Directions for this task.
Identify and pull out each line of the entries in which "yellow" occurs.

Segment Open

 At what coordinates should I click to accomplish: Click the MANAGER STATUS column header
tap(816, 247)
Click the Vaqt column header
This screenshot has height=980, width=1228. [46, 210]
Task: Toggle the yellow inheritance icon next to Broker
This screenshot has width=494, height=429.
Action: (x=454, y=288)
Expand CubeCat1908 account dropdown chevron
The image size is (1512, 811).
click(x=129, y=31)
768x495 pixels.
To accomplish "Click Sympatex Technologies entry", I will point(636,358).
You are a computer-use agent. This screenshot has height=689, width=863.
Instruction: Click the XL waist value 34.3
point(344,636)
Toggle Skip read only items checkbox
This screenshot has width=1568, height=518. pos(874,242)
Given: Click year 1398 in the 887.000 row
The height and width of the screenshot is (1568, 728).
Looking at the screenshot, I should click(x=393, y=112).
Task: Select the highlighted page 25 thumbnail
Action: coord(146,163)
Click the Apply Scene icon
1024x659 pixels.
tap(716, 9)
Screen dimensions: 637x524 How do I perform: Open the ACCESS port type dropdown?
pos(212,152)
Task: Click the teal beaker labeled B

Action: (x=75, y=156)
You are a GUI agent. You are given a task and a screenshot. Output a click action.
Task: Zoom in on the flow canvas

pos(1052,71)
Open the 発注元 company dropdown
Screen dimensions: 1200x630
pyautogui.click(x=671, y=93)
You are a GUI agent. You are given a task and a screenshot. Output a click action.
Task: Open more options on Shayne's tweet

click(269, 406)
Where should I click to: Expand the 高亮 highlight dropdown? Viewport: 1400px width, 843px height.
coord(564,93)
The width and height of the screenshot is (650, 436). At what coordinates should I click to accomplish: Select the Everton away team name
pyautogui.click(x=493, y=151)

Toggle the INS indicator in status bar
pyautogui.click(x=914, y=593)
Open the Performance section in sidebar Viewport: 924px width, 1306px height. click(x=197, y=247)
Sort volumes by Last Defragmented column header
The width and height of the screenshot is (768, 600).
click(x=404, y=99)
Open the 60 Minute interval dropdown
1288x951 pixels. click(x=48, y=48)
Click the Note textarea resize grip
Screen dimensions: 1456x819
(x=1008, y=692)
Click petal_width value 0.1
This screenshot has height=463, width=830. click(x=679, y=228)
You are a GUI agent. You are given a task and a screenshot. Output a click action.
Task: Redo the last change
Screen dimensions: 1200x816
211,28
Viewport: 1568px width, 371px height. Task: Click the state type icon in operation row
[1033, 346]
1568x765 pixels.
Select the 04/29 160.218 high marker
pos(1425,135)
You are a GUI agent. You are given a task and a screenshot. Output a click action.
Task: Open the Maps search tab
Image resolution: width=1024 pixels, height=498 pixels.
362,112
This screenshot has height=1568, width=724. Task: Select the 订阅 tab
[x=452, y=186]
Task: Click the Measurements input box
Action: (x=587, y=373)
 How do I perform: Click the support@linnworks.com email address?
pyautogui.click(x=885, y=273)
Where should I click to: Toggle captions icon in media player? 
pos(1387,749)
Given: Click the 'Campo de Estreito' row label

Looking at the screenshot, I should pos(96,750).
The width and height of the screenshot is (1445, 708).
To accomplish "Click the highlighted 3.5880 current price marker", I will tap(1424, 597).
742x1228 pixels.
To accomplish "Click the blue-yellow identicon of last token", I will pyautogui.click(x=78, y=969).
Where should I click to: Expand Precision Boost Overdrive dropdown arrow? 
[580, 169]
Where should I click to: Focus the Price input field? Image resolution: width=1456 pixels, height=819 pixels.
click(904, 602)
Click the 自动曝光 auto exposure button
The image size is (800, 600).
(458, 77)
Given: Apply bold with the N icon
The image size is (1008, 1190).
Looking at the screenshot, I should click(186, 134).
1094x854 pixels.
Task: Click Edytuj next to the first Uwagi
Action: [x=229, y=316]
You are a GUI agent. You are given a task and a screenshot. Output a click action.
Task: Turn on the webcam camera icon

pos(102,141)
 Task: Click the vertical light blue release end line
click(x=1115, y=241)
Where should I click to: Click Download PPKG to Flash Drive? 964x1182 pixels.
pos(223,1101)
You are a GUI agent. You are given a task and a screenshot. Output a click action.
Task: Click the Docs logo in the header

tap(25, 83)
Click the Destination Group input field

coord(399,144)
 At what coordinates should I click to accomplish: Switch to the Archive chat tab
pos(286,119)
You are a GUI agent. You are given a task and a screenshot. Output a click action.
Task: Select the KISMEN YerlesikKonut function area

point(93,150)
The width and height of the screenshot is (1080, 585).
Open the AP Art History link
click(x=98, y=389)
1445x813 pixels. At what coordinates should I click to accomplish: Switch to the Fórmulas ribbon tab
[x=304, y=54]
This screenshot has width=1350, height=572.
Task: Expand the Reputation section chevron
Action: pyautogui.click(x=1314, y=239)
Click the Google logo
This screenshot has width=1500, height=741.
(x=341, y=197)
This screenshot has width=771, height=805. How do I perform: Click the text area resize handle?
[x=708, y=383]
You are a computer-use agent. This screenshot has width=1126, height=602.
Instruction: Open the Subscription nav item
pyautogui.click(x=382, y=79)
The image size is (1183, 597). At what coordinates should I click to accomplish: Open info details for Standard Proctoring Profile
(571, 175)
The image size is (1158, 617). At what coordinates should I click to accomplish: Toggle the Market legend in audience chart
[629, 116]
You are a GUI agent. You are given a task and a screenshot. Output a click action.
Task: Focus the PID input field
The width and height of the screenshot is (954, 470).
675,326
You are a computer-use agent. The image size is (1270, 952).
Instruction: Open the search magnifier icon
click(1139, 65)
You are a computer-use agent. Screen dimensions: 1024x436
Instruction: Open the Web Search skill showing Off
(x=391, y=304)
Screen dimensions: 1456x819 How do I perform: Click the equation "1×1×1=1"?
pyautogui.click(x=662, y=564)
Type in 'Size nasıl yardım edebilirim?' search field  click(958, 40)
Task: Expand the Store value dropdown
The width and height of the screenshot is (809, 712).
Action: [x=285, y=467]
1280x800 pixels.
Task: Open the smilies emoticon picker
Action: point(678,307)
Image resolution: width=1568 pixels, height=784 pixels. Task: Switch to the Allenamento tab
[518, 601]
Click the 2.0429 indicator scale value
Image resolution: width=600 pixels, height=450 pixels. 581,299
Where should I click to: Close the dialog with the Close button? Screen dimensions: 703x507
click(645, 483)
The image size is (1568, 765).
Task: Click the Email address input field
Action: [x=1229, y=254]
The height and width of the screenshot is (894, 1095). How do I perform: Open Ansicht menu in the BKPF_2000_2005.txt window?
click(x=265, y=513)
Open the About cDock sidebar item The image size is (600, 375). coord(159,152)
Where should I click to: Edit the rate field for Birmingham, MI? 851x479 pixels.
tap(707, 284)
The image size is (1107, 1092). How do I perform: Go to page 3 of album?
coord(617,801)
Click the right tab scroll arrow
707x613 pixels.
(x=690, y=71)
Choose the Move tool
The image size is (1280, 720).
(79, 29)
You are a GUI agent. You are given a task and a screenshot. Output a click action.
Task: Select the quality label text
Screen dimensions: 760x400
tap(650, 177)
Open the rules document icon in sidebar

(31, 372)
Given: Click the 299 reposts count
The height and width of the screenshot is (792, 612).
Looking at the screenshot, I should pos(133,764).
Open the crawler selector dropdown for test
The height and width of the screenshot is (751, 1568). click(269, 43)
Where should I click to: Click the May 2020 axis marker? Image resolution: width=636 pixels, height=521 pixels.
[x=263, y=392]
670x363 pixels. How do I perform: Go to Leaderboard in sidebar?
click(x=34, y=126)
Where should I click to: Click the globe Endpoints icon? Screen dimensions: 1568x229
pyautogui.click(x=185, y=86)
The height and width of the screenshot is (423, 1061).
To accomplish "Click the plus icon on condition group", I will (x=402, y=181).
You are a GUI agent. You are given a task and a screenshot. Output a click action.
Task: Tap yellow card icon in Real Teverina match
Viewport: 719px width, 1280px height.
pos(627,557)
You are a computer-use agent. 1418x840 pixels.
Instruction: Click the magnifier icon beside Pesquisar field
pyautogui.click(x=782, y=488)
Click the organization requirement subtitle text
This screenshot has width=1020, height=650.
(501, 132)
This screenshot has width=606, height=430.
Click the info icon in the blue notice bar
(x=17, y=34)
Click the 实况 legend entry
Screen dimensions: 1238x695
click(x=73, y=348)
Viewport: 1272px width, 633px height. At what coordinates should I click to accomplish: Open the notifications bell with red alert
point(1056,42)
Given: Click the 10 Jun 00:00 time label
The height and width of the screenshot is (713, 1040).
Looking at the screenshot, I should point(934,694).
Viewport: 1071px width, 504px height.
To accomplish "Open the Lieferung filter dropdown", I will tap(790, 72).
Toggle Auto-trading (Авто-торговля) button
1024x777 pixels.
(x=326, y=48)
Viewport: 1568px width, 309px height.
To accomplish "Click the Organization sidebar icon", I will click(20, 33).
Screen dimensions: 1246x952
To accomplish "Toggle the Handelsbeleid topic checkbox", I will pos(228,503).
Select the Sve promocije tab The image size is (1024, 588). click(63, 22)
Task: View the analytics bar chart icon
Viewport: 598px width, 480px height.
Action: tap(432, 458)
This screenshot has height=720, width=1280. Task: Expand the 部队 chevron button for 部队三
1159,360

Segment Closed

Output.
Task: Toggle the yellow inheritance icon next to Broker
To accomplish "Click the blue-yellow identicon of last token", I will pyautogui.click(x=78, y=969).
Task: Tap yellow card icon in Real Teverina match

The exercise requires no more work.